SUPPLIED PASSAGE →

Content starts

In the Chief Magistrates court of the Lagos Magisterial District, holden at Yaba, Lagos State, the plaintiff, by a writ of summons filed on the 4th May, 1982 claimed against the defendants as follows:-

(i) Possession of one storey building consisting of 10 shops and 5 office apartments situate at No. 1, Aro Street, otherwise also known as No. 88B Docemo Street, Lagos; and

(ii) N1,000.00(One thousand Naira) per annum for the use and occupation of the said building and premises from the 15th July, 1978 until possession is given up.

The case duly proceeded to trial and evidence was led on behalf of the parties. At the conclusion of hearing, the learned trial Chief Magistrate after a review of the evidence entered judgment for the plaintiff against the defendants jointly and severally in the following terms-

It is hereby adjudged that the plaintiff do recover from the defendants possession of the premises; that is to say, that one storey building consisting of 10 shops and 5 rooms/offices at No. 1 Aro Street, also known as 88B Docemo Street, Lagos. It is further adjudged that the plaintiff do recover from the defendants jointly and severally the sum of N4,000.00 for use and occupation of the said premises from period 15/7/78 to date. It is ordered that the defendants having over stayed for four years should give up to the plaintiff immediate possession of the said premises.

The Defendants being dissatisfied with this judgment of the learned Chief Magistrate appealed to the High Court of Lagos which on the 2nd day of April, 1986 allowed the appeal and set aside the judgment and orders of the Chief Magistrates Court. Aggrieved with the said judgment of the High Court, the plaintiff with the leave of the High Court, appealed to the Court of Appeal, Lagos Division, which in a unanimous decision allowed the appeal on the 29th June, 1987 and restored the judgment of the Chief Magistrate. The Court below however reduced the amount awarded by the learned Chief Magistrate as mesne profits for the use and occupation of the said premises from N 1,000.00 to N2.00 per annum. The defendants were ordered to give up possession of the premises claimed by the plaintiff forthwith.

Dissatisfied with the said judgment of the Court of Appeal, the defendants, now appellants, on the 29th September, 1987 filed their notice and grounds of appeal to this court against this decision. The plaintiff, now cross-appellant, also filed a cross-appeal to this Court against only that part of the decision of the Court of Appeal which reduced the mesne profits awarded to him from N1,000.00 to N2.00 per annum.

The main appeal which was filed by the defendants was however not pursued and the same was on the 23rd June, 1993 struck out by this court for want of prosecution. This court is now concerned with the plaintiffs cross-appeal only.

Content ends

GIVEN MATERIAL →
Content starts

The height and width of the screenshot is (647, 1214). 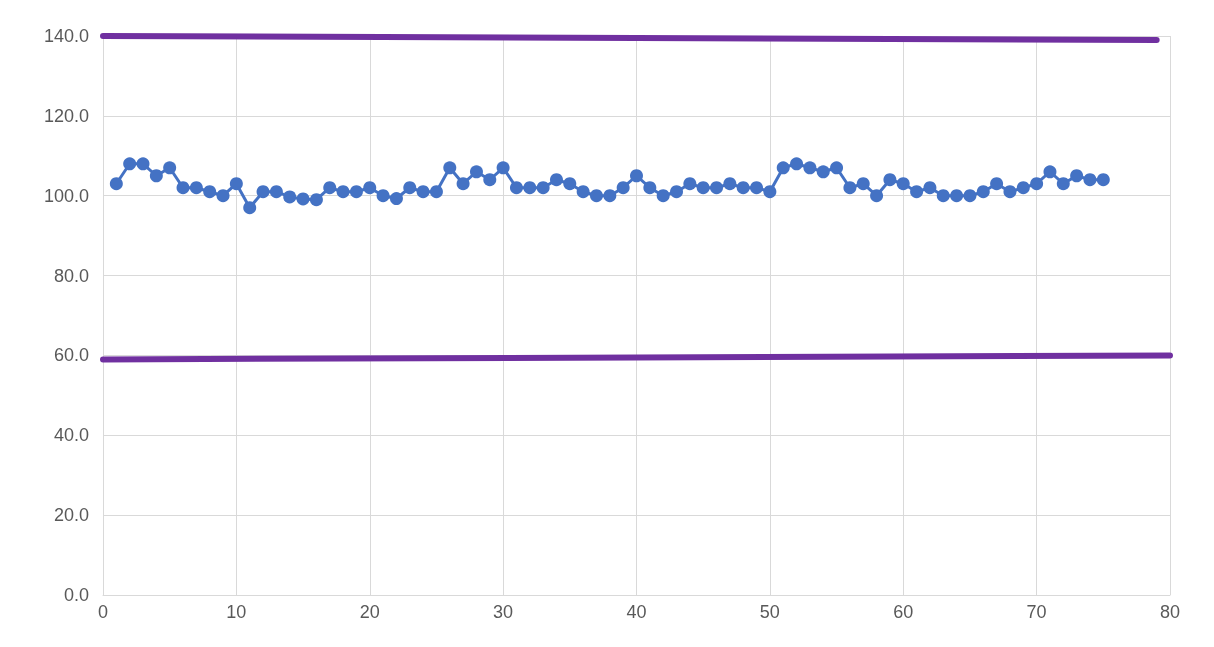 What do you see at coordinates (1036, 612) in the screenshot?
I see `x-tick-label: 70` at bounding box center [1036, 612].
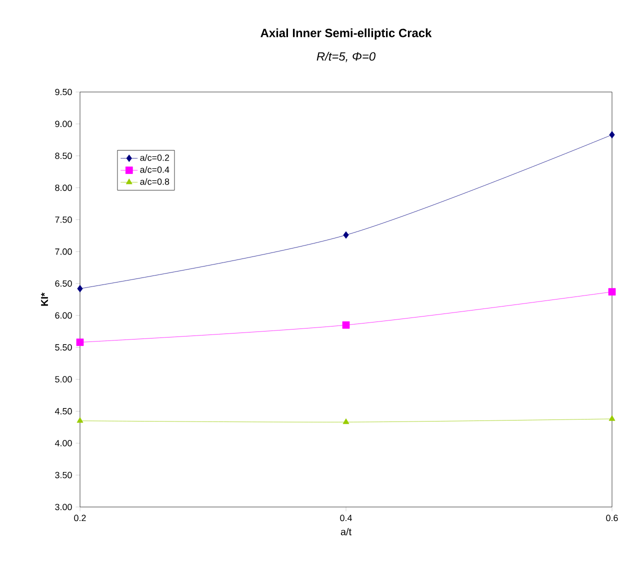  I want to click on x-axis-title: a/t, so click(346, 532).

Content ends

PROBLEMS TO WORK ON →
A - According to the excerpt on the Lagos property case, on what date did the High Court of Lagos allow the defendants' appeal?
B - Summarize the excerpt on the Lagos property case in three sentences.
C - Carry on the excerpt on the Lagos property case from its final sentence.
The listing has no connection to the excerpt on the Lagos property case.

ANSWERS →
A - The High Court of Lagos allowed the appeal on the 2nd day of April, 1986.

B - The plaintiff sued the defendants in the Chief Magistrates court at Yaba for possession of a one-storey building at No. 1 Aro Street, Lagos, and for payment for its use and occupation, and the Chief Magistrate entered judgment for the plaintiff. The High Court of Lagos set that judgment aside on appeal, but the Court of Appeal unanimously restored it while reducing the mesne profits to N2.00 per annum. The defendants' further appeal was struck out for want of prosecution, leaving only the plaintiff's cross-appeal against the reduction of the mesne profits.

C -
I shall hereinafter refer to the plaintiff and the defendants in this judgment as the cross/appellant and cross-respondents respectively.

The cross-appellant, in his brief of argument, identified one single issue as calling for determination in this appeal. This issue is framed thus –

Whether or not a landlord can compute claim from a tenant holding over, and should be awarded, mesne profits at a rate higher than the annual rent reserved in the tenancy agreement between him and his tenant.

Although served with the cross-appellants brief together with the hearing notice in respect of this appeal, the cross-respondents neither filed their cross-respondents brief nor did they appear in court for the hearing of this appeal. I will now proceed to examine the issue as formulated by the cross-appellant as it seems to me clear that a determination thereof is enough to conclude this appeal.

It is desirable for a better appreciation of the issue that has arisen for consideration in this appeal to observe that the learned trial Chief Magistrate after a thorough evaluation of the evidence before him made inter alia the following findings of fact, namely –

(i) That there was a lease agreement, Exhibit A dated the 1st July, 1972 between the cross-appellant, as lessor, of the one part and the 1st cross/respondent as lessee, of the other part in respect of the property in issue.

(ii) That the lease agreement is for a period of six years certain commencing from the 15th July, 1972 and terminating on the 14th July, 1978.

(iii) That the interest of the 1st cross/respondent as lessee over the said property expired on the 14th July, 1978.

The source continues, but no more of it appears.